Un declino che è anche il declino di Cosa Nostra. Dei settemila “soldati”, non ne restano che poco più di mille. Dei tre vice e dei 21 capodecina che costituivano la spina dorsale dei Gambino, solo due capimafia sono a piede libero. Alla vigilia della morte del boss la procura federale dello Eastern District di Brooklyn ha ordinato l’arresto del fratello Peter Gotti, e di altri sedici “picciotti”. Anche John Jr. Gotti, che sembrava destinato a raccogliere lo scettro del padre, è in carcere. “Gotti”, ha scritto Ralph Blumenthal sul New York Times, “si sarà anche preso gioco della legge, ma a ridere per ultima è stata la legge.

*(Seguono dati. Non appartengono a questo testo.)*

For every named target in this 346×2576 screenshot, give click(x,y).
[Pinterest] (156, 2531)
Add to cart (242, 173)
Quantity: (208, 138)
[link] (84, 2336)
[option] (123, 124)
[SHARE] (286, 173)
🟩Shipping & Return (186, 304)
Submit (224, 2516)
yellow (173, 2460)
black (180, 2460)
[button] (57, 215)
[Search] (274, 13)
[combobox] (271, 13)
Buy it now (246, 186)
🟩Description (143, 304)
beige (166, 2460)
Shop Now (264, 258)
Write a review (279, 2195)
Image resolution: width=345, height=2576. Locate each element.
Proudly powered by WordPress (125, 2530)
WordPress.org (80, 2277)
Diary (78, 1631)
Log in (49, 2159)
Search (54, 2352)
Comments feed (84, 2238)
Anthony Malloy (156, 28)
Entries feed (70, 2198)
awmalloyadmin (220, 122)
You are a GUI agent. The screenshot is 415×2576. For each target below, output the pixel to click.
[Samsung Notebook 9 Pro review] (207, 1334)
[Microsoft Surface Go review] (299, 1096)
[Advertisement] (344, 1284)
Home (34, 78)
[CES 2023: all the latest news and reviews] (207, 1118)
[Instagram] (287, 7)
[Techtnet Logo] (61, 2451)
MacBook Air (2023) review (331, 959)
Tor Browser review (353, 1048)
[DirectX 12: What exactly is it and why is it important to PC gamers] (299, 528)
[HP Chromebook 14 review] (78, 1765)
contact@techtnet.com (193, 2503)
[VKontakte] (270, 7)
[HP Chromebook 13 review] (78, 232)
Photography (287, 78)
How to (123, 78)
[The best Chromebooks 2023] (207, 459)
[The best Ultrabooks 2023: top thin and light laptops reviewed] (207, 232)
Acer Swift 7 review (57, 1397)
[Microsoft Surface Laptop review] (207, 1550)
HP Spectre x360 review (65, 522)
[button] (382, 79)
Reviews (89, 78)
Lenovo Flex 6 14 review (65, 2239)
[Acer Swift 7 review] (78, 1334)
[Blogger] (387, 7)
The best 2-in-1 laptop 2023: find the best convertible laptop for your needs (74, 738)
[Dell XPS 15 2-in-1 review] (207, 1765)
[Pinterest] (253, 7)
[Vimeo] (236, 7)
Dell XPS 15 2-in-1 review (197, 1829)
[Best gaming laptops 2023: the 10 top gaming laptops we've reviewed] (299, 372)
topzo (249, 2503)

Da simbolo dell’arroganza e dell’invulnerabilità della malavita ha finito col diventare se non l’epitaffio di questa, certamente un gran bel nome spuntato sull’elenco degli abbattuti dell’Fbi”. I Genovese possono contare su qualche centinaio di membri, sono specializzati in traffici “puliti”, come il gioco d’azzardo, il racket per la raccolta dell’immondizia e l’usura; i Bonanno e i Colombo sono famiglie più di nome che di fatto. Non hanno un boss e i “soldati” sono poche decine. Nel vicino New Jersey opera la cosiddetta “gang del gerovital”, tanto sono anziani gli affiliati. Una volta la famiglia Brano-Scarfo era potente. Ora vacilla, sotto i colpi dell’età e dei processi; in declino anche le “famiglie” che un tempo controllavano Filadelfia, Cleveland, Detroit, Saint Louis, Kansas City, Milwaukee, New Orleans.
A Cleveland c’è la famiglia Licavoli. Tempi difficili, per quella che era la più potente cosca dell’Ohio: dilaniata da contrasti interni, dovuti soprattutto per le divergenze di due boss, James Licavoli e Angelo Lonardi, oltretutto entrambi detenuti. A Boston è la famiglia Patriarca, a dettar legge. Il boss, Nicholas Bianco, è stato arrestato nel 1991; da allora la famiglia è senza un capo, e si regge sotto la guida “provvisoria” di Raymond Patriarca. Chicago, seconda capitale della mafia negli Stati Uniti, fa un po’ storia a sé. Le cosche non sono organizzate in “famiglie”. Piuttosto operano come “sindacato”. A Kansas City la famiglia dei Civella deve fare i conti con una quantità di problemi giudiziari. Il boss, Carl Civella, è stato messo in carcere per evasione fiscale: lo stesso “pretesto” usato per Al Capone. Come Capone morirà in cella.
Le reti mafiose che gestivano il middle west sono state sbaragliate in seguito alla sfortunata investigazione sulla cosiddetta “pizza connection”; e grazie soprattutto a una speciale legge anti-racket (la cosiddetta Rico), sono stati portati in Tribunale, e condannati, oltre duecento capi di Cosa Nostra, decapitandone così il livello gestionale più capace. L’uso della Rico ha portato inoltre una quantità di mafiosi piccoli e medi a violare il codice dell’omertà, e a collaborare con la giustizia in cambio di sostanziosi sconti di pena.
Ora, con Gotti finisce un’epoca. Non è solo un padrino che muore; è anche Cosa Nostra che quasi non c’è più. La vecchia mafia raccontata da Mario Puzo e Francis Ford Coppola con Il padrino, è definitivamente morta e sepolta; soppianta dalle triadi cinesi, dai colombiani, dalle cosche giamaicane, portoricane e russe.